Due to the rarity of gastric leiomyosarcomas, only little is known on the results of diagnostics and therapy of these tumors. According to literature, the problem of suitable criteria in determining malignancy of these neoplasms is unsettled.

PATIENTS AND METHOD

21 patients (10 male, 11 female; aged 13 to 74 [53 +/- 13,9] years) with leiomyosarcomas of the stomach were treated from 1978 to 1993. In a retrospective study, the diagnostic and therapeutic results and the pathologic features of these patients are compared with the results of literature.

RESULTS

Diagnosis was rarely confined preoperatively. Potentially curative resection was possible in 13/21 cases. Five year survival was 44% overall (R0-resections: 60%, R1/2-resections 22%) with a wide spread of individual cases.

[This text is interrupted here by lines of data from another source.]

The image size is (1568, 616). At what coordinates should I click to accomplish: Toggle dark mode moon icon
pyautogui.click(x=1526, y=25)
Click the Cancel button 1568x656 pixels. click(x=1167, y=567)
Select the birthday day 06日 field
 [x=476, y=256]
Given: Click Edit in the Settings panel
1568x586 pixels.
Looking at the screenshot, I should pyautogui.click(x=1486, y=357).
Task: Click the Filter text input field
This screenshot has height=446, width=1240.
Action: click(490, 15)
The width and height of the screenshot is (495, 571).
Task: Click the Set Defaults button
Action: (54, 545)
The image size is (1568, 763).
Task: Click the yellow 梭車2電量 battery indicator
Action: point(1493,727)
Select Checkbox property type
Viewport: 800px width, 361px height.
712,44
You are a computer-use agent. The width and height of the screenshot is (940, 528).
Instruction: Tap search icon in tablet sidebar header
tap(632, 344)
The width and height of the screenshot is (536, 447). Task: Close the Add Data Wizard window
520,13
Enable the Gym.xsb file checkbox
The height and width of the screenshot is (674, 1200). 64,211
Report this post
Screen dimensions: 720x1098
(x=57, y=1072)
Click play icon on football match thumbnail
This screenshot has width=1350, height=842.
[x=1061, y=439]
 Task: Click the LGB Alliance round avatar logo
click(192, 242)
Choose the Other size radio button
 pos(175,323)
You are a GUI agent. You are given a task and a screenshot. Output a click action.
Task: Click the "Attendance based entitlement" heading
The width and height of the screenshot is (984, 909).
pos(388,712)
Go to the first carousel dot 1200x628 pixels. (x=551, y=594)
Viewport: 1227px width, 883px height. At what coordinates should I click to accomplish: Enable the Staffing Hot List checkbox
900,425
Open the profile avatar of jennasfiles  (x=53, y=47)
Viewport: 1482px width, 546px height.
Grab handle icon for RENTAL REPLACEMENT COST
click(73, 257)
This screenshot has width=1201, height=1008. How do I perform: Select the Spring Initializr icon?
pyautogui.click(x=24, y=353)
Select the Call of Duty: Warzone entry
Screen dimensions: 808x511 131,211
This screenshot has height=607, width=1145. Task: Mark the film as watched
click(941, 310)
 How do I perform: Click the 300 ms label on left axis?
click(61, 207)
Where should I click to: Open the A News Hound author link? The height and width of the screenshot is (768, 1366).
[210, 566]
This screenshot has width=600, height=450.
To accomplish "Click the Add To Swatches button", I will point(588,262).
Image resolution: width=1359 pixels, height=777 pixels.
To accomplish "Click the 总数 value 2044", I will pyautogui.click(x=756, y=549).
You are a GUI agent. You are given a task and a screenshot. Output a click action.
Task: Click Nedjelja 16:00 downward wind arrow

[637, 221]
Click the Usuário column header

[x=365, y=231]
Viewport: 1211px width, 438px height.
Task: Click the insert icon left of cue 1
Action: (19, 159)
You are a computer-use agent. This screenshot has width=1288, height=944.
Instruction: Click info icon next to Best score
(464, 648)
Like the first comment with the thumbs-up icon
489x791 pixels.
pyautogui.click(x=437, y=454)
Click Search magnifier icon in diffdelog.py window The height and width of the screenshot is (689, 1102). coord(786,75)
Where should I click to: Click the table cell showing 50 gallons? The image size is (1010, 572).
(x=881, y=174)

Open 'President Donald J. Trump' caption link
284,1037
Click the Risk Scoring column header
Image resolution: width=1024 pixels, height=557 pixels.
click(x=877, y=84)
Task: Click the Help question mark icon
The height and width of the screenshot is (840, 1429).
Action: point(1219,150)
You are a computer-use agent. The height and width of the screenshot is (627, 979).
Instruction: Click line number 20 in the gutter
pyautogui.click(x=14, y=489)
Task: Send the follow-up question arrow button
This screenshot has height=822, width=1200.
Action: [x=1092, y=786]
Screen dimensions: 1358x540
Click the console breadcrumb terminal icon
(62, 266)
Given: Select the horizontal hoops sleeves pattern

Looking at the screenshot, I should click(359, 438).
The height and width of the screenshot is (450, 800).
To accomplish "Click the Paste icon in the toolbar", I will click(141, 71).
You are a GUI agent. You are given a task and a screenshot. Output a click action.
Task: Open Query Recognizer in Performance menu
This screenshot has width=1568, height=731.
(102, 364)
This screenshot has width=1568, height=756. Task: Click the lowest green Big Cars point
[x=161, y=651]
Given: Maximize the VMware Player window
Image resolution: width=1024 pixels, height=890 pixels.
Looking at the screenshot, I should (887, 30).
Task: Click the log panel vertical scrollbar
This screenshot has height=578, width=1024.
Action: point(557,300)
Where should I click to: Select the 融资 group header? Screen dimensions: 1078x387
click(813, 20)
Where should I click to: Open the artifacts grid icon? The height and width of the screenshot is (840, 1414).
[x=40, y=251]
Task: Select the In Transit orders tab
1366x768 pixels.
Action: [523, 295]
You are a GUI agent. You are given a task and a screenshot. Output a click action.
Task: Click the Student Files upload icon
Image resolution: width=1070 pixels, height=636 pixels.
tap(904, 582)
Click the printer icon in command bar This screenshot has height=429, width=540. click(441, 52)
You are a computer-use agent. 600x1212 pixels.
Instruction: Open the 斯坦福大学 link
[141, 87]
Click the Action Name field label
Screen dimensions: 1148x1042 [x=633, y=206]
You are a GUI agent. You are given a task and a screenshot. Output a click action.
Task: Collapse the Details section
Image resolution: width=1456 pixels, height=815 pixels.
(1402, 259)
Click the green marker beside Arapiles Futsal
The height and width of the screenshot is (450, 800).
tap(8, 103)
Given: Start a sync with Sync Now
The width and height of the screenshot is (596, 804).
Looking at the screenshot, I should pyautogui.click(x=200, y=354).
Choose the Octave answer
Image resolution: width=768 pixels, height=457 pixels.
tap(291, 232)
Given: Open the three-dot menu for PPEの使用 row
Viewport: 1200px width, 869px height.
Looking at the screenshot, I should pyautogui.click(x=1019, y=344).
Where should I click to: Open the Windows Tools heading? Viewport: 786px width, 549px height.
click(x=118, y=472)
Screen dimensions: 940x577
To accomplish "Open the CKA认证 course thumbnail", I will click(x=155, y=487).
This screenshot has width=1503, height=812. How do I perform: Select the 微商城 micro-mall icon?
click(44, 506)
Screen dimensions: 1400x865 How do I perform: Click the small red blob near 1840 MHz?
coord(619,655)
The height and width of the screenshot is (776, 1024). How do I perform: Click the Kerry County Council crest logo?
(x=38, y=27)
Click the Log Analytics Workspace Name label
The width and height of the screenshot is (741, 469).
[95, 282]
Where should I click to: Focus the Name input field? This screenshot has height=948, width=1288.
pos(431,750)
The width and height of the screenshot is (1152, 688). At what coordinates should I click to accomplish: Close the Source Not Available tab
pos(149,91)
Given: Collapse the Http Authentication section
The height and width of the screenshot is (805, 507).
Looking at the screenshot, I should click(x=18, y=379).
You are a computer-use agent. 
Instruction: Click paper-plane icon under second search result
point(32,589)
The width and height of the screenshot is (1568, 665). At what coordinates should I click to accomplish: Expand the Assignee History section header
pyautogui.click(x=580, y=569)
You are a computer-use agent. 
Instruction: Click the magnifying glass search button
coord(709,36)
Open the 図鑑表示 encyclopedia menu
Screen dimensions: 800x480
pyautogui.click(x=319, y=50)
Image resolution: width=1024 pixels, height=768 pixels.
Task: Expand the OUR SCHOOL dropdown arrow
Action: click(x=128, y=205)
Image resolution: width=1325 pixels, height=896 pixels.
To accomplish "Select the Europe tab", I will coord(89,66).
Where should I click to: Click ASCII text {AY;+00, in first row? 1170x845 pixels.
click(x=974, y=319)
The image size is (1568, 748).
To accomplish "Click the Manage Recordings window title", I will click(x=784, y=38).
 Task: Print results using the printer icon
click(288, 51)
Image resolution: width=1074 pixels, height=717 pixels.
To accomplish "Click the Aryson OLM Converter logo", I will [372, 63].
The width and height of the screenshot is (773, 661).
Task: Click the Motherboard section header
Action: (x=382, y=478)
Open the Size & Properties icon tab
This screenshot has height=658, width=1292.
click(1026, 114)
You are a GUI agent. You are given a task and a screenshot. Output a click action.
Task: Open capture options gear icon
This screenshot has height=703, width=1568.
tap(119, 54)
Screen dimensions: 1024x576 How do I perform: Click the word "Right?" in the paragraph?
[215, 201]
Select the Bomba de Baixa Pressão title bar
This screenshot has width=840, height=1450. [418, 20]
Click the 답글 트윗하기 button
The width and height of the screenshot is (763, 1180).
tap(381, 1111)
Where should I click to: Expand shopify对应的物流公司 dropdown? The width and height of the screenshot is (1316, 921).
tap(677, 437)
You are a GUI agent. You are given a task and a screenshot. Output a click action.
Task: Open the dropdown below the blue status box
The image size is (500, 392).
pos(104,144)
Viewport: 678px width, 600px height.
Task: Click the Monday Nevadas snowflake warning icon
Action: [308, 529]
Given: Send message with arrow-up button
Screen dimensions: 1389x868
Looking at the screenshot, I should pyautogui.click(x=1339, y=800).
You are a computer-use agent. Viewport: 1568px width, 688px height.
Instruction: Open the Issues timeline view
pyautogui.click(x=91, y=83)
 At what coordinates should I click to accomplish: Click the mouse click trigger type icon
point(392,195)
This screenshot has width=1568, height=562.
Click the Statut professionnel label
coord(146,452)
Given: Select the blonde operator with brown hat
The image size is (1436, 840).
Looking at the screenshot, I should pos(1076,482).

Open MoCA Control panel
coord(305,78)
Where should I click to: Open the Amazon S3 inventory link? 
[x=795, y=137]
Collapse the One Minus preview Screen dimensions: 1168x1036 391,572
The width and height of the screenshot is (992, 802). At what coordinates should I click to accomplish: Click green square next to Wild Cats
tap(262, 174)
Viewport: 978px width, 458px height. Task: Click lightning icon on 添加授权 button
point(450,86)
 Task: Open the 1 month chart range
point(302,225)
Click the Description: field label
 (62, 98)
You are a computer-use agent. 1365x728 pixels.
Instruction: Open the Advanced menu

Pathologic examination of the tumors showed only half of the tumors classifiable according to the system of McGrath. Some well differentiated tumors revealed unclear malignancy criteria. Analysis of prognostic factors showed no statistically significant influence of surgical radicality but a significant influence of tumor size, mitotic activity and nuclear grading on survival and recurrence.

CONCLUSIONS

Because of their rare incidence, the treatment of gastric leiomyosarcomas remains non-standardized. Surgical radical removal of the tumor seems to promise the largest benefit. The treatment of patients with residual or recurrent tumors remains individual, no adjuvant radio- or chemotherapeutical treatment can be generally recommended.